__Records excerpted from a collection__
■ ■ ■ ■ ■

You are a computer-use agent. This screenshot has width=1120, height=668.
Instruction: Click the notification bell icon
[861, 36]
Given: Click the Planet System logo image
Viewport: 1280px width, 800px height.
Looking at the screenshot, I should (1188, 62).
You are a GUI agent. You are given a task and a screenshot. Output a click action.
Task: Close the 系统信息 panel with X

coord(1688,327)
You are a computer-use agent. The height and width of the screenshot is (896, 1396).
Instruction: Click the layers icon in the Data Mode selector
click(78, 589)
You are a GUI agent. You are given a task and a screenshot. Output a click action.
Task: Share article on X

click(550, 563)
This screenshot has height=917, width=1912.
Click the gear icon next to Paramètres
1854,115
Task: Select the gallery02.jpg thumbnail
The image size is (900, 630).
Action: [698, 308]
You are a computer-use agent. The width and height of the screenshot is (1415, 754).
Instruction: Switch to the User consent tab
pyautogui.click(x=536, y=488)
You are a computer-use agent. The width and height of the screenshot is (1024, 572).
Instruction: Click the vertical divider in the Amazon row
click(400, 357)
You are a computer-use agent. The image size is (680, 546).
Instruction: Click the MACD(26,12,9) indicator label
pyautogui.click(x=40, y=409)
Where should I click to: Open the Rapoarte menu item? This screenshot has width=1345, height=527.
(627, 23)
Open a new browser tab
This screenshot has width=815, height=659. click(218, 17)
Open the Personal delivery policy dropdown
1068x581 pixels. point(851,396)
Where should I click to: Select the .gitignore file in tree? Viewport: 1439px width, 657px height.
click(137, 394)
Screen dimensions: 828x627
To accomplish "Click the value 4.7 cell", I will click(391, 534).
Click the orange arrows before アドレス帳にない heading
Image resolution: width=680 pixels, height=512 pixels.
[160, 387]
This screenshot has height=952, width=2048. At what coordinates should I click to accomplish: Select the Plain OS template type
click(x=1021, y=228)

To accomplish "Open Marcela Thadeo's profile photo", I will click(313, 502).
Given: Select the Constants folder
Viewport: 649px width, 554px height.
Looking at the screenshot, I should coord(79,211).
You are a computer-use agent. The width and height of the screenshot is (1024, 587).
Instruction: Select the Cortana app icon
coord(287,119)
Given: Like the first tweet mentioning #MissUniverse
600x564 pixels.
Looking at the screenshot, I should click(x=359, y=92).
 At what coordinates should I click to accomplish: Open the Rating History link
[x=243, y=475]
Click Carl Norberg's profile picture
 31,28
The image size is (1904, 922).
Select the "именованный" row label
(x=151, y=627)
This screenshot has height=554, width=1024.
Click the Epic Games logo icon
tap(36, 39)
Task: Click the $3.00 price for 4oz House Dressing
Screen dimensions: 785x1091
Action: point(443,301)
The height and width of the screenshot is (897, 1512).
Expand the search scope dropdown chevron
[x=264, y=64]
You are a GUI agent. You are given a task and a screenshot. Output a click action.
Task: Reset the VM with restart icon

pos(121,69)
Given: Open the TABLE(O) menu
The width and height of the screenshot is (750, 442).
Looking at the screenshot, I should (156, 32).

■ ■ ■ ■ ■

__What you need to do__
Type out the records above again, exactly the same.

__Solution to the exercise__
You are a computer-use agent. This screenshot has width=1120, height=668.
Instruction: Click the notification bell icon
[861, 36]
Given: Click the Planet System logo image
Viewport: 1280px width, 800px height.
Looking at the screenshot, I should (1188, 62).
You are a GUI agent. You are given a task and a screenshot. Output a click action.
Task: Close the 系统信息 panel with X

coord(1688,327)
You are a computer-use agent. The height and width of the screenshot is (896, 1396).
Instruction: Click the layers icon in the Data Mode selector
click(78, 589)
You are a GUI agent. You are given a task and a screenshot. Output a click action.
Task: Share article on X

click(550, 563)
This screenshot has height=917, width=1912.
Click the gear icon next to Paramètres
1854,115
Task: Select the gallery02.jpg thumbnail
The image size is (900, 630).
Action: [698, 308]
You are a computer-use agent. The width and height of the screenshot is (1415, 754).
Instruction: Switch to the User consent tab
pyautogui.click(x=536, y=488)
You are a computer-use agent. The width and height of the screenshot is (1024, 572).
Instruction: Click the vertical divider in the Amazon row
click(400, 357)
You are a computer-use agent. The image size is (680, 546).
Instruction: Click the MACD(26,12,9) indicator label
pyautogui.click(x=40, y=409)
Where should I click to: Open the Rapoarte menu item? This screenshot has width=1345, height=527.
(627, 23)
Open a new browser tab
This screenshot has width=815, height=659. click(218, 17)
Open the Personal delivery policy dropdown
1068x581 pixels. point(851,396)
Where should I click to: Select the .gitignore file in tree? Viewport: 1439px width, 657px height.
click(137, 394)
Screen dimensions: 828x627
To accomplish "Click the value 4.7 cell", I will click(391, 534).
Click the orange arrows before アドレス帳にない heading
Image resolution: width=680 pixels, height=512 pixels.
[160, 387]
This screenshot has height=952, width=2048. At what coordinates should I click to accomplish: Select the Plain OS template type
click(x=1021, y=228)

To accomplish "Open Marcela Thadeo's profile photo", I will click(313, 502).
Given: Select the Constants folder
Viewport: 649px width, 554px height.
Looking at the screenshot, I should coord(79,211).
You are a computer-use agent. The width and height of the screenshot is (1024, 587).
Instruction: Select the Cortana app icon
coord(287,119)
Given: Like the first tweet mentioning #MissUniverse
600x564 pixels.
Looking at the screenshot, I should click(x=359, y=92).
 At what coordinates should I click to accomplish: Open the Rating History link
[x=243, y=475]
Click Carl Norberg's profile picture
 31,28
The image size is (1904, 922).
Select the "именованный" row label
(x=151, y=627)
This screenshot has height=554, width=1024.
Click the Epic Games logo icon
tap(36, 39)
Task: Click the $3.00 price for 4oz House Dressing
Screen dimensions: 785x1091
Action: point(443,301)
The height and width of the screenshot is (897, 1512).
Expand the search scope dropdown chevron
[x=264, y=64]
You are a GUI agent. You are given a task and a screenshot. Output a click action.
Task: Reset the VM with restart icon

pos(121,69)
Given: Open the TABLE(O) menu
The width and height of the screenshot is (750, 442).
Looking at the screenshot, I should (156, 32).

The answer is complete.